SHORT EXERCISE 1: Can you duplicate, word for word, the lines of the records below, starting with the line that contains "Identify the location" and going on through the last line of the records?

EXCERPTED TEXT:
--

One of the key questions that Ginzburg sets out to answer in his study is how peasant culture interacted with elite culture in the 16th century. To do this, he must first affirm the existence of a peasant culture distinct from the elite one. This is a difficult task for many reasons, chiefly because there is very little historical record of peasant culture because of its predominantly oral nature, whereas elite culture is documented through a plethora of written sources. In Menocchio, however, Ginzburg finds the proof of a distinct peasant culture he is looking for.
Firstly, Ginzburg discerns discrepancies between the books Menocchio read and how he interpreted them. This disconnect, he argues, “continually leads us back to a culture that is very different from the one expressed on the printed page—one based on an oral tradition” (31). Furthermore, he finds that the inquisitors were completely unable to understand Menocchio’s cultural reference points and reasoning over the course of the trials. The two groups’ inability to understand one another is further evidence that there was a significant “gulf […] separating Menocchio’s cultural world from his inquisitors’” (88). Thus, Ginzburg identifies Menocchio as a microcosmic mouthpiece for the broader landscape of peasant culture, an aspect of cultural history which has been otherwise erased from the written record. Projecting such vast cultural significance onto a single man is a tenuous historical argument, and this is why Ginzburg invokes Scolio and Baroni at the end of the book as evidence of a common cultural trend across the peasant population.

--

RECORDS FOR THIS TASK:
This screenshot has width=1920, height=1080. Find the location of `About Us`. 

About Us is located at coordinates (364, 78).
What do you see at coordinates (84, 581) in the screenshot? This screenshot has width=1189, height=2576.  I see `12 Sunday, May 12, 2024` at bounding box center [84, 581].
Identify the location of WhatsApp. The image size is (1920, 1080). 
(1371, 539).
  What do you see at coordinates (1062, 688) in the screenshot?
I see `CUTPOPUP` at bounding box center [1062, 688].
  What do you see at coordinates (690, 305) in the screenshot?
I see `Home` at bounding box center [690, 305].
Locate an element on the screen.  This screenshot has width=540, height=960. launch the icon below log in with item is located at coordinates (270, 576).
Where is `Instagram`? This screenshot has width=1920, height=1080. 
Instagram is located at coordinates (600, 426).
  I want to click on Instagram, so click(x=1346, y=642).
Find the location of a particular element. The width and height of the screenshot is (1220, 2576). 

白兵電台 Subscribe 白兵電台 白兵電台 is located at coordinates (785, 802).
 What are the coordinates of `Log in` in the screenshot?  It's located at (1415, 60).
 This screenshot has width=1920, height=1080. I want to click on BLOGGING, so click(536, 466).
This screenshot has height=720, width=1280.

--

SHORT EXERCISE 2: Would you set down, word for word, the part of the passage on Ginzburg's study of Menocchio starting with "One of the key" and going on through "is looking for."?

COMPLETE ANSWER 1:
Identify the location of WhatsApp. The image size is (1920, 1080). 
(1371, 539).
  What do you see at coordinates (1062, 688) in the screenshot?
I see `CUTPOPUP` at bounding box center [1062, 688].
  What do you see at coordinates (690, 305) in the screenshot?
I see `Home` at bounding box center [690, 305].
Locate an element on the screen.  This screenshot has width=540, height=960. launch the icon below log in with item is located at coordinates (270, 576).
Where is `Instagram`? This screenshot has width=1920, height=1080. 
Instagram is located at coordinates (600, 426).
  I want to click on Instagram, so click(x=1346, y=642).
Find the location of a particular element. The width and height of the screenshot is (1220, 2576). 

白兵電台 Subscribe 白兵電台 白兵電台 is located at coordinates (785, 802).
 What are the coordinates of `Log in` in the screenshot?  It's located at (1415, 60).
 This screenshot has width=1920, height=1080. I want to click on BLOGGING, so click(536, 466).
This screenshot has height=720, width=1280.

COMPLETE ANSWER 2:
One of the key questions that Ginzburg sets out to answer in his study is how peasant culture interacted with elite culture in the 16th century. To do this, he must first affirm the existence of a peasant culture distinct from the elite one. This is a difficult task for many reasons, chiefly because there is very little historical record of peasant culture because of its predominantly oral nature, whereas elite culture is documented through a plethora of written sources. In Menocchio, however, Ginzburg finds the proof of a distinct peasant culture he is looking for.